Look through the data below and show every line that includes "Task".

Available data section start

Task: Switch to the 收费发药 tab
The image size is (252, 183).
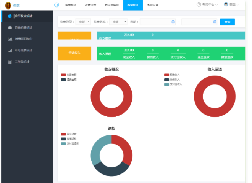Action: pos(90,5)

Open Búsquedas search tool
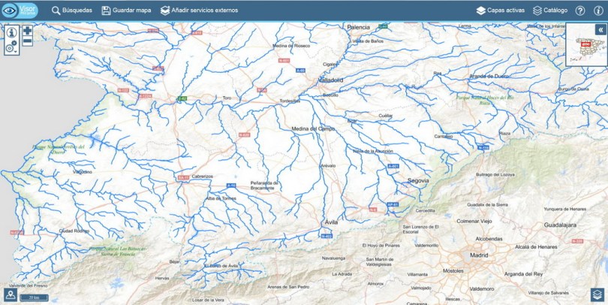72,11
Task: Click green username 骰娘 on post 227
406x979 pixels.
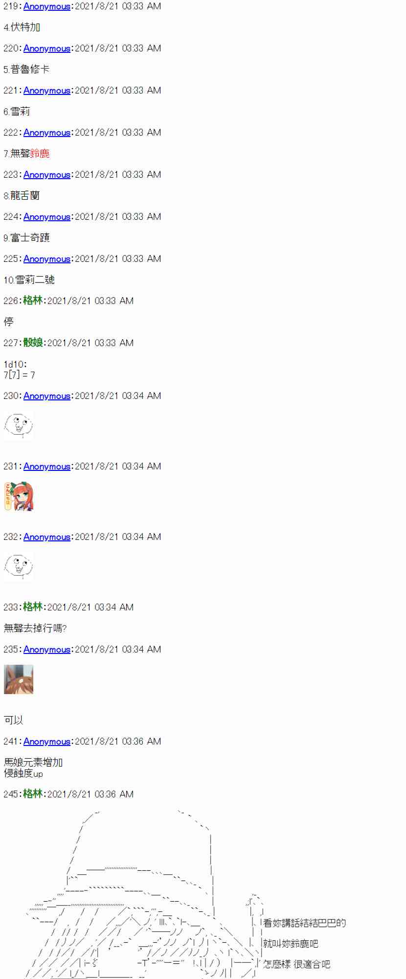Action: [x=33, y=343]
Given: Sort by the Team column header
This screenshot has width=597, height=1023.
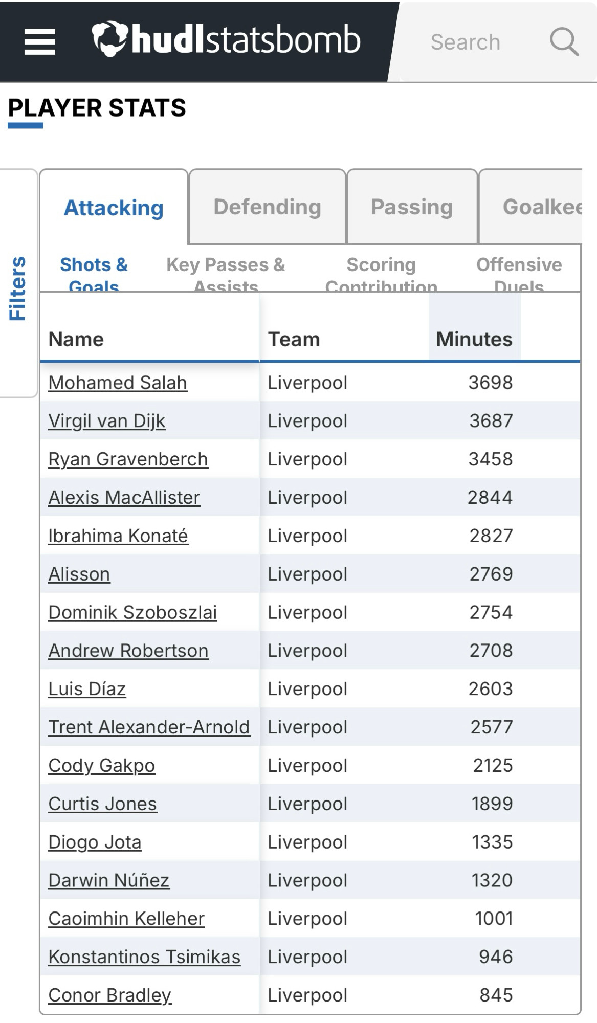Looking at the screenshot, I should click(x=294, y=339).
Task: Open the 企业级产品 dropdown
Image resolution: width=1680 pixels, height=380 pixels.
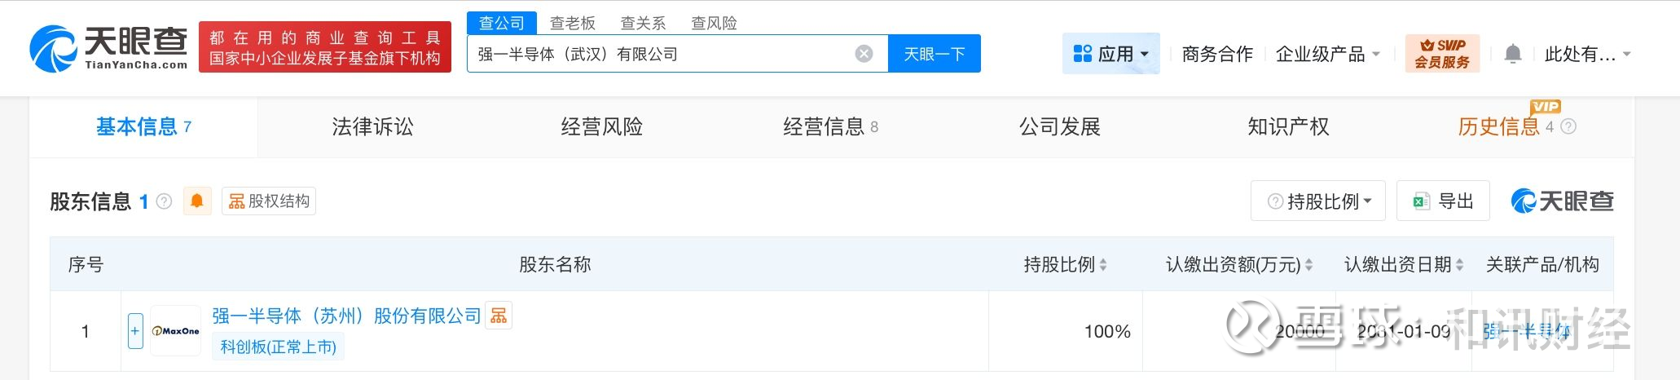Action: pos(1328,55)
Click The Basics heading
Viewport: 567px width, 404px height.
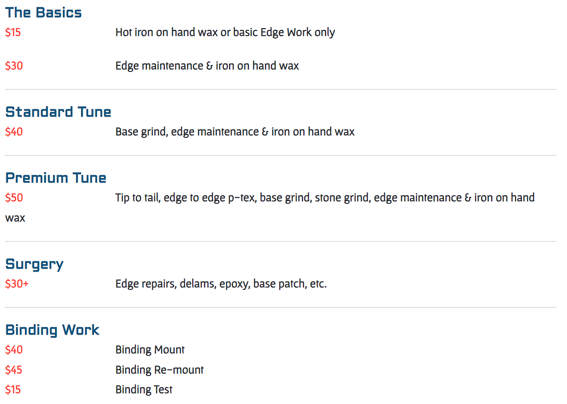click(x=43, y=13)
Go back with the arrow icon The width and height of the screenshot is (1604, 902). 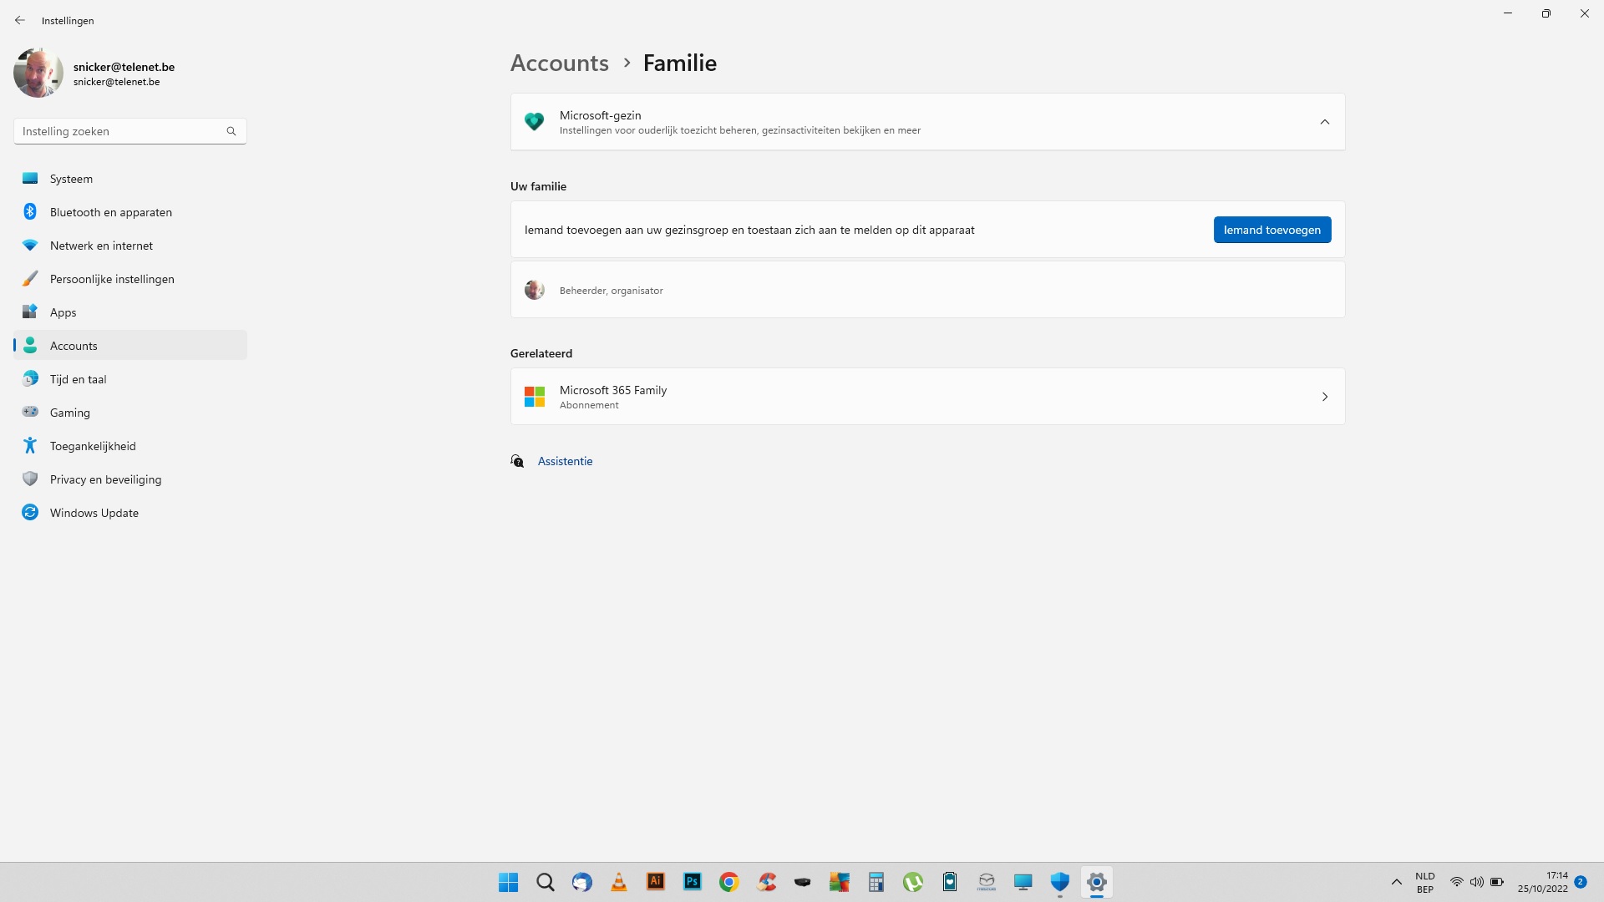[x=20, y=20]
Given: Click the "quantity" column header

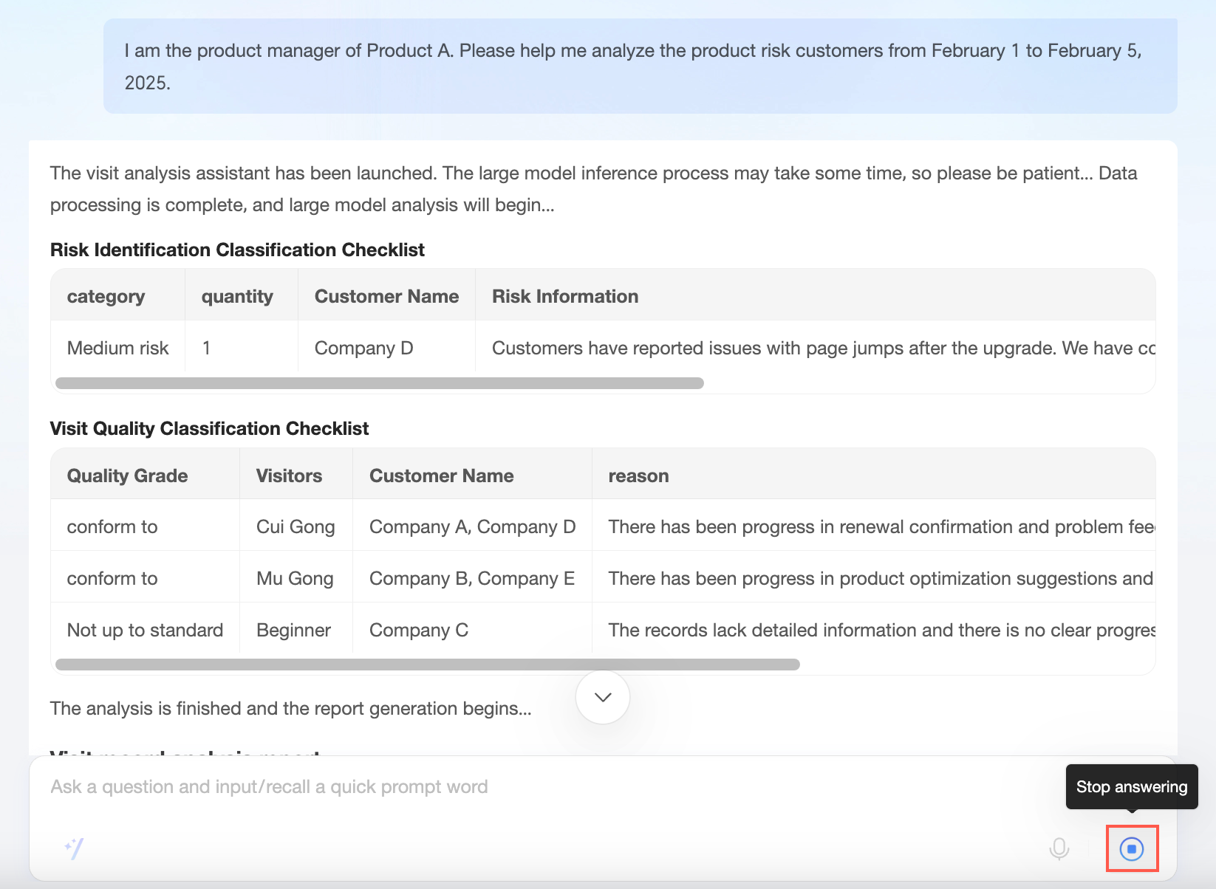Looking at the screenshot, I should pos(237,296).

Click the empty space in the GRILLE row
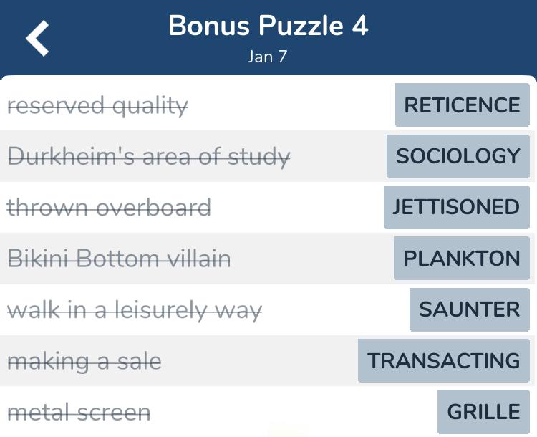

Available data section end

◆ **Output**
Task: Switch to the 收费发药 tab
Task: Click green username 骰娘 on post 227
Task: Open the 企业级产品 dropdown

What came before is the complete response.